Hare wrote two bestsellers on psychopathy, "Without Conscience" in 1993 and "Snakes in Suits: When Psychopaths Go to Work" (co-written with organisational psychologist Paul Babiak, who was listed as first author) in 2006. Cleckley had described psychopathic patients as "carr[ying] disaster lightly in each hand" and "not deeply vicious", but Hare presented a more malevolent picture; the "mask of sanity" had acquired a more sinister meaning.

==21st century==

In 2002 an academic dispute arose around claims and counterclaims of racism in the use of the concept of psychopathy. British psychologist Richard Lynn claimed that some races were inherently more psychopathic than others, while other psychologists criticized his data and interpretations.

The Federal Bureau of Investigation's monthly outreach and communication bulletin focused on psychopathy in June 2012, featuring articles introduced and co-authored by the main contemporary proponent of the construct, Robert D. Hare.

Columbia University forensic psychiatrist Michael H. Stone considered that not all psychopaths were dangerous to others, calling them instead "con artists." Stone weighed the issue of sadism when classifying psychopathic killers on his scale of evil, giving much importance to premeditation and the infliction of torture on the victim.
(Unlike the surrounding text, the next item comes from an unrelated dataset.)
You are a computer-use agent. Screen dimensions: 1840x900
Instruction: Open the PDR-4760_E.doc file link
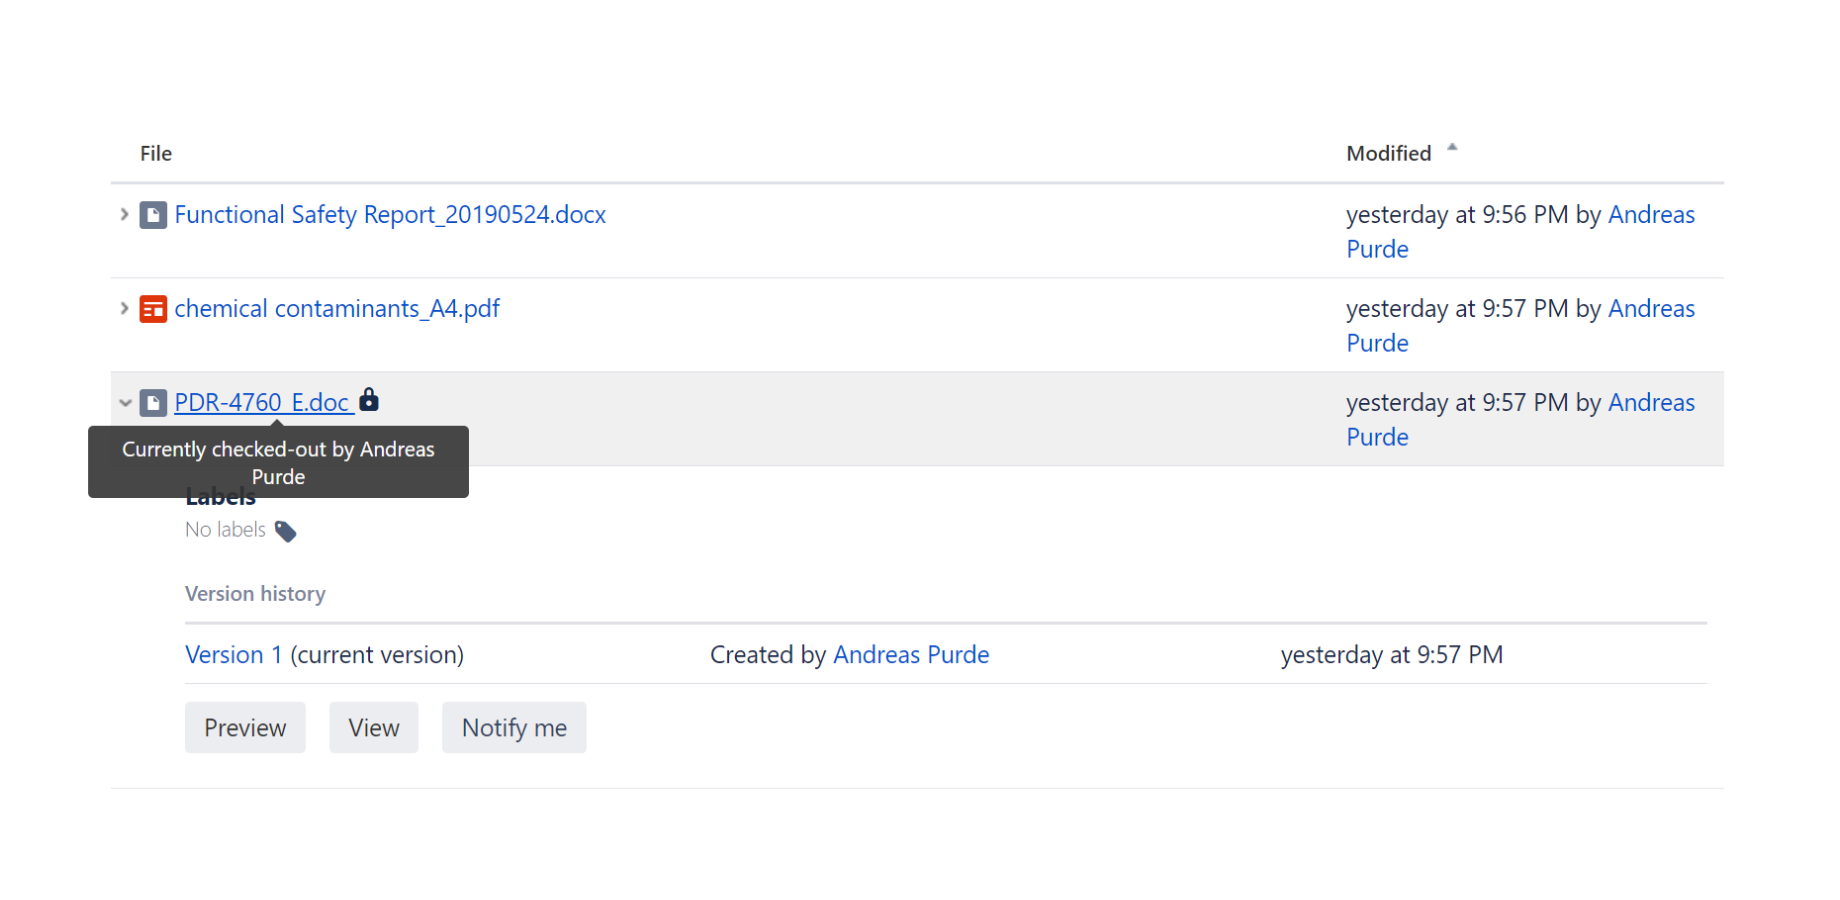click(x=261, y=403)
He takes many examples of these cases in his 2009 book The Anatomy of Evil.

The DSM-5 published in 2013 had criteria for an overall diagnosis of Antisocial (Dissocial) Personality Disorder similar to DSM-IV, still noting that it has also been known as psychopathy or sociopathy. In an 'alternative model' suggested at the end of the manual, there is an optional specifier for "psychopathic features" - where there is a lack of anxiety/fear accompanied by a bold and efficacious interpersonal style.

==Overall trends==
One exhaustive analysis by a Canadian psychologist describes the various lines of work as 'a psychopathy project' attempting to establish psychopathy as an object of science. Overall this was found to have suffered from 'a number of serious logical confusions and deliberate mischaracterizations of its scientific merits' - including its early basis in degeneration theory, tautological definitions and associated neuroscience findings, routinely unclarified assumptions and shifting levels of explanation about the core concept, and exaggerated statistical claims such as based on Hare's use of factor analysis. It was noted, however, that some of the limited research findings may prove useful in a better explanatory framework (i.e. not necessarily under the umbrella of 'psychopathy').

Swedish sociologist Roland Paulsen has further placed the more recent resurgence in popular coverage of psychopathy in the context of "the Enlightenment project" to use rationality and technology to deal with problems in human life and society. A Scottish sociologist of biomedical ethics has suggested that the DSM's attempt to develop different standards for Antisocial Personality Disorder have been limited and modified by path dependence on the concept of psychopathy/sociopathy, due to the latter being embedded in diverse sociotechnological networks and thereby demanded by various users.